BEGIN Task input

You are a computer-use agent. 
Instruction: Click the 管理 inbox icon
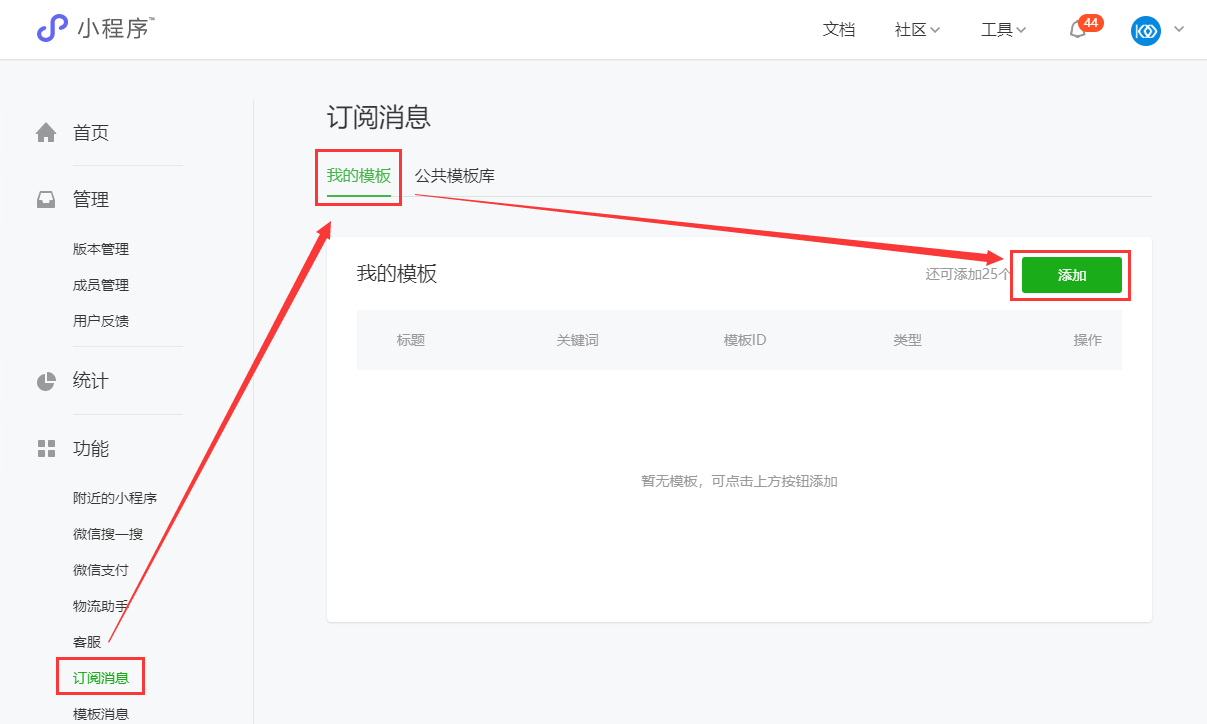point(46,200)
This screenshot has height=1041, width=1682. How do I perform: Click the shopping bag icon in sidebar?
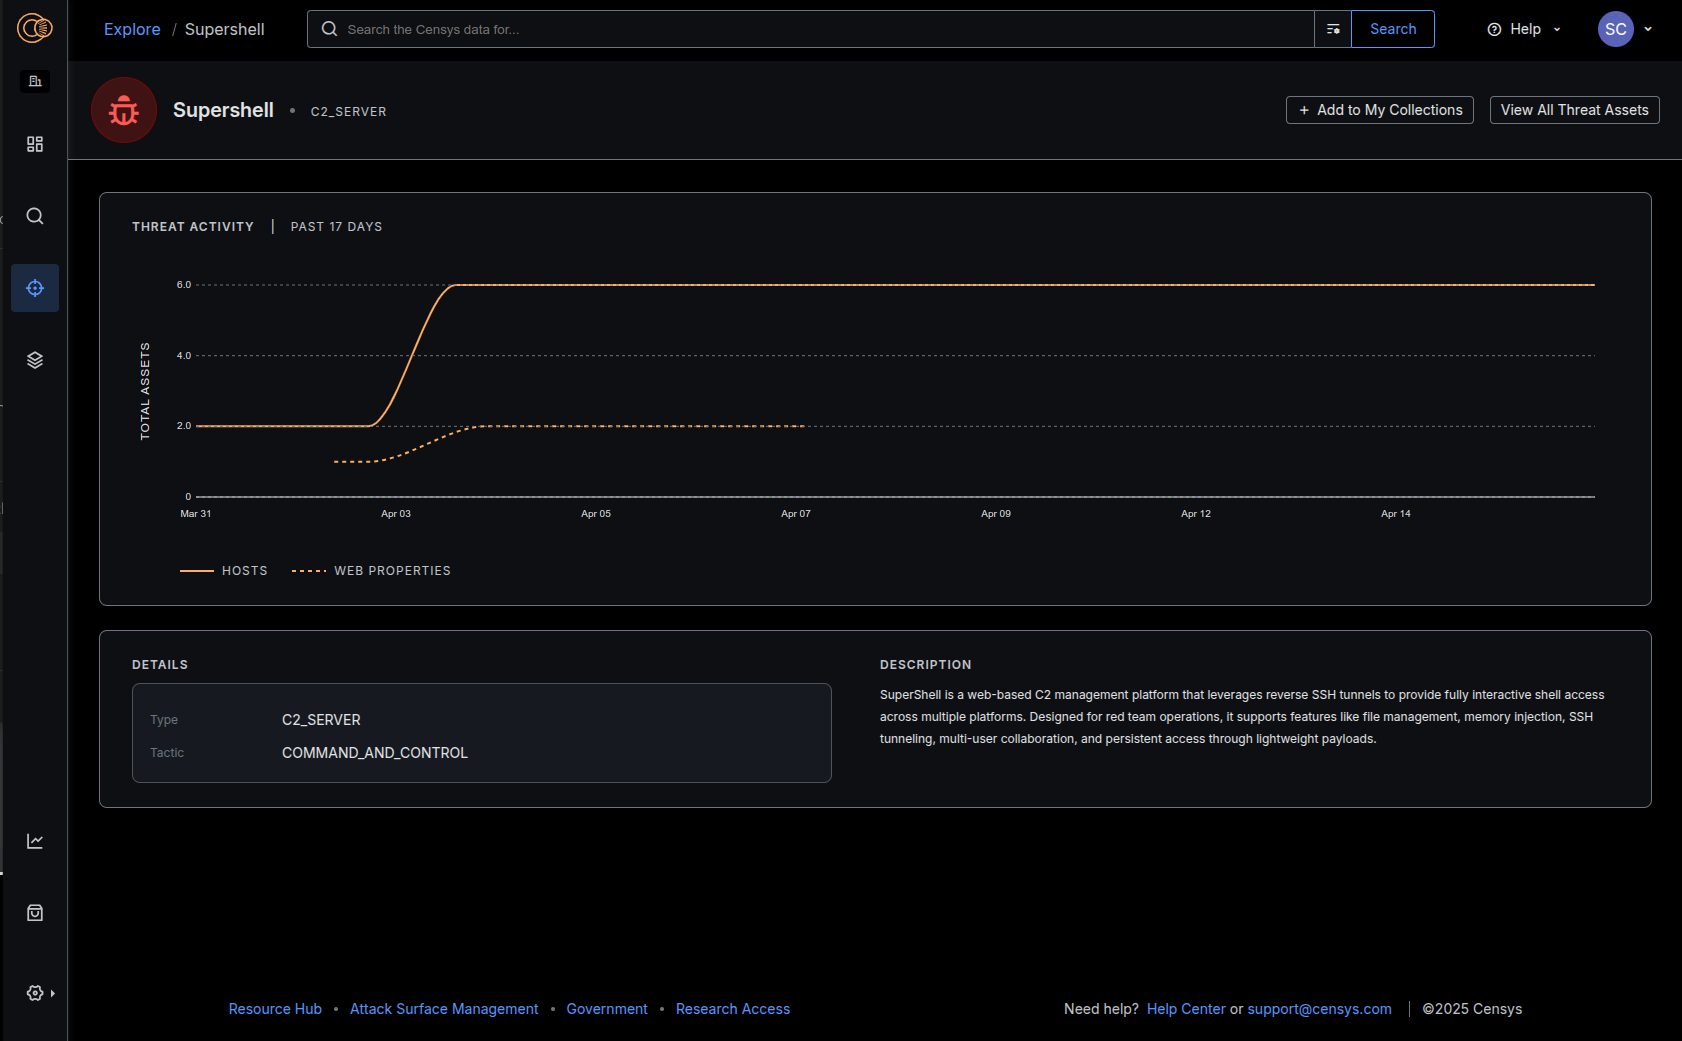(x=35, y=913)
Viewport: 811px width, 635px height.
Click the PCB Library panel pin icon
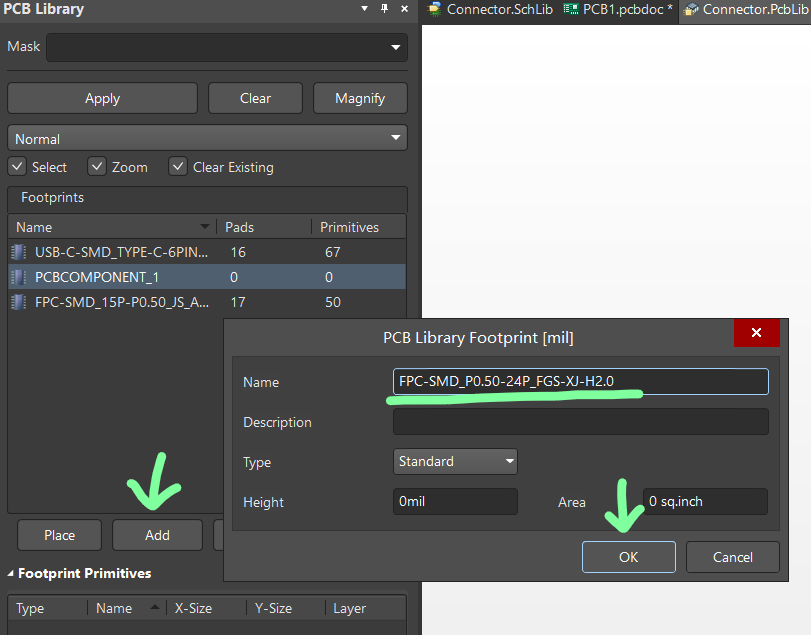[x=384, y=9]
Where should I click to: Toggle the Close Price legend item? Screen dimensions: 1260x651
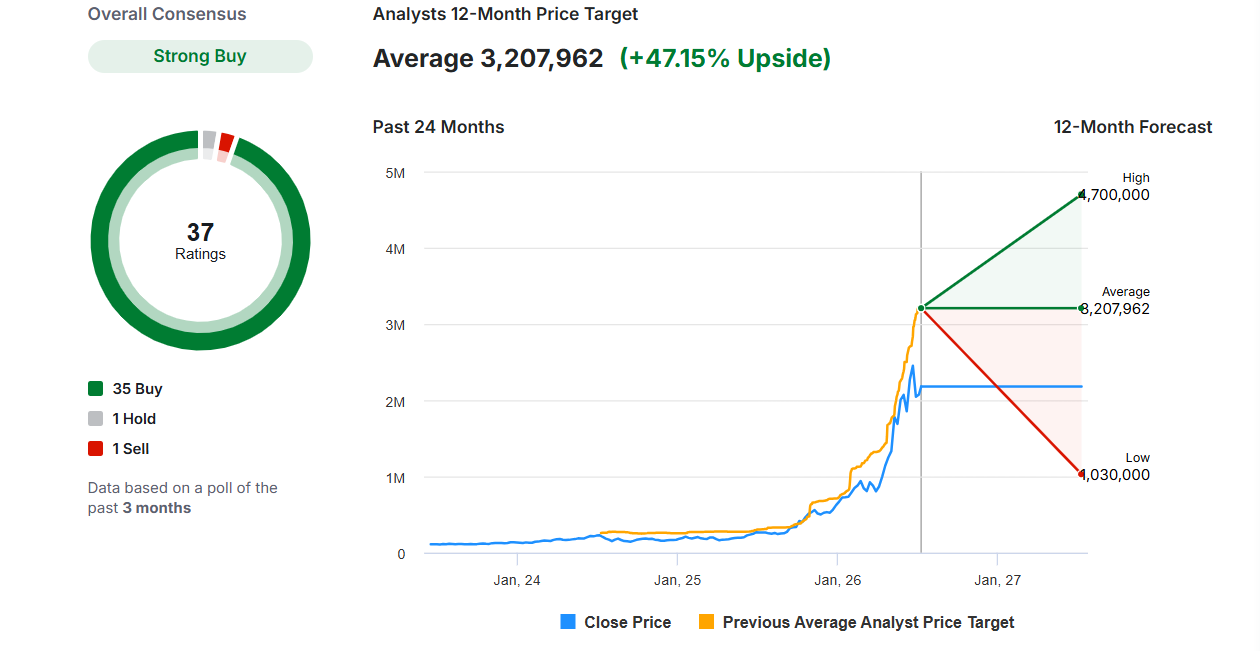coord(616,622)
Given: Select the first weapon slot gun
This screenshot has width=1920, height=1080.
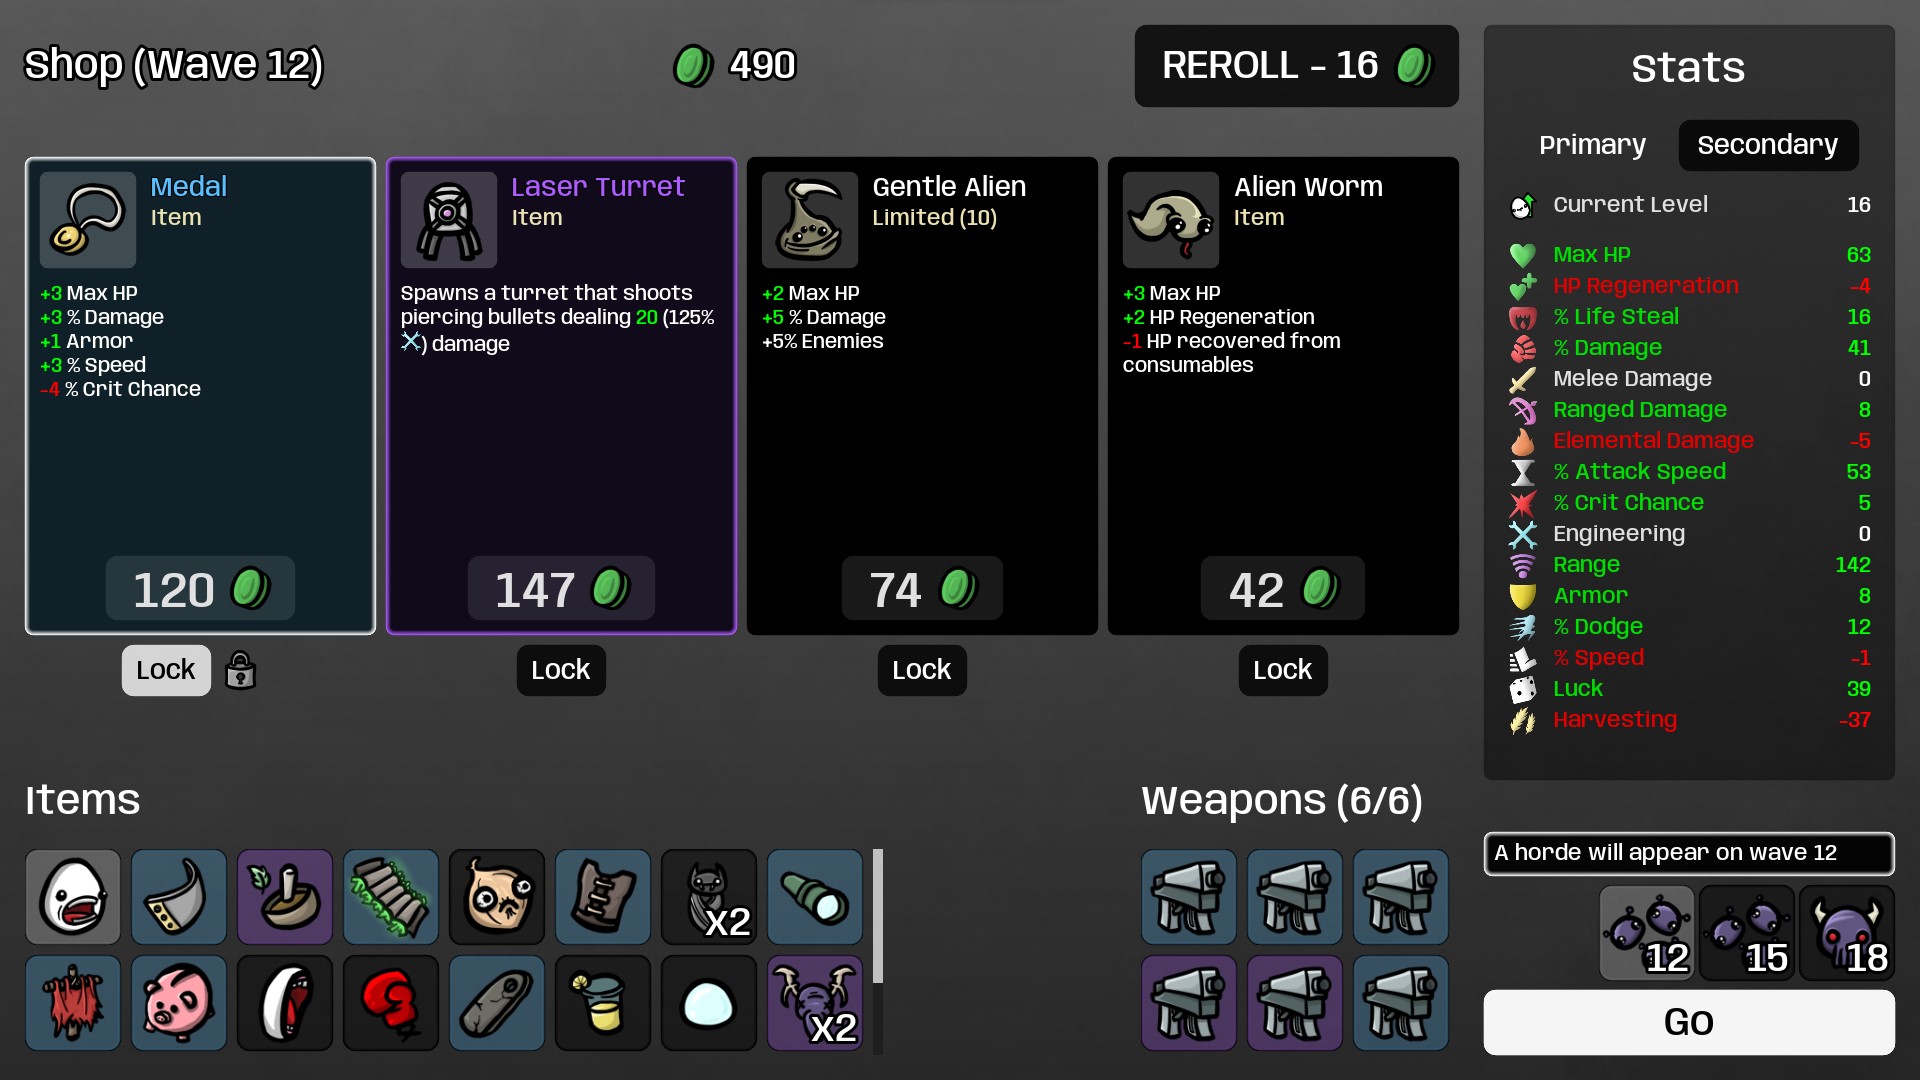Looking at the screenshot, I should 1189,897.
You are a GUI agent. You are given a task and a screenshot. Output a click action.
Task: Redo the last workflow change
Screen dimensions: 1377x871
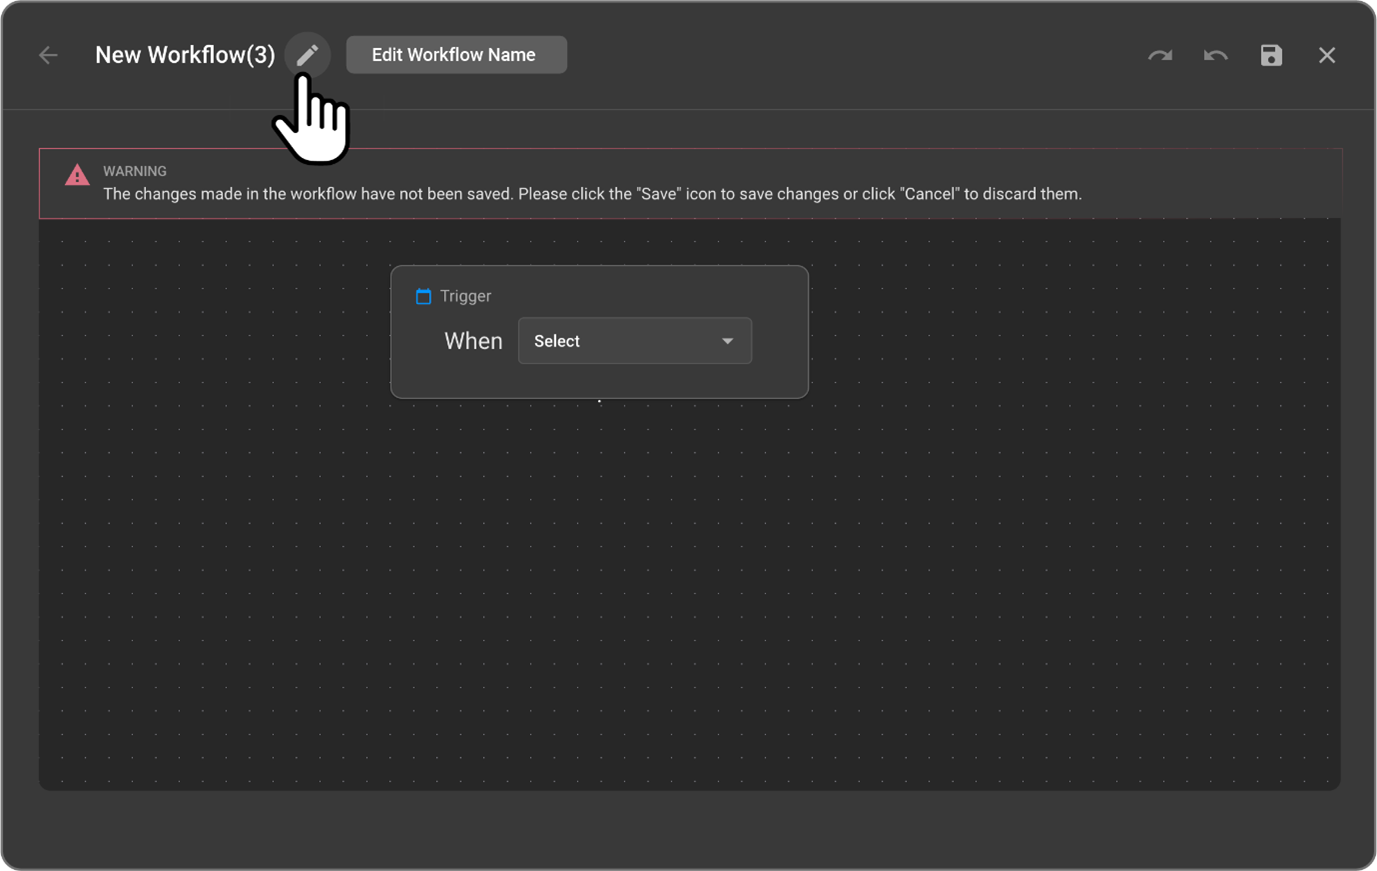coord(1160,55)
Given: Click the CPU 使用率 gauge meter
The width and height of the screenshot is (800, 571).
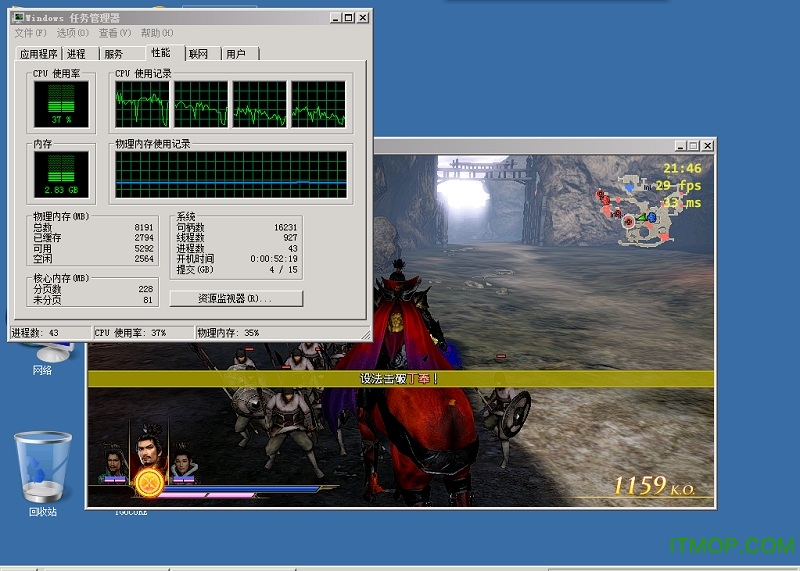Looking at the screenshot, I should pyautogui.click(x=61, y=105).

END Task input

Your reply should consist only of the lines running from the line with "You are a GUI" to the end of the entries, both included, copied exactly and without any pictures.

You are a GUI agent. You are given a task and a screenshot. Output a click action.
Task: Redo the last workflow change
Screen dimensions: 1377x871
coord(1160,55)
Given: Click the CPU 使用率 gauge meter
The width and height of the screenshot is (800, 571).
Looking at the screenshot, I should pyautogui.click(x=61, y=105).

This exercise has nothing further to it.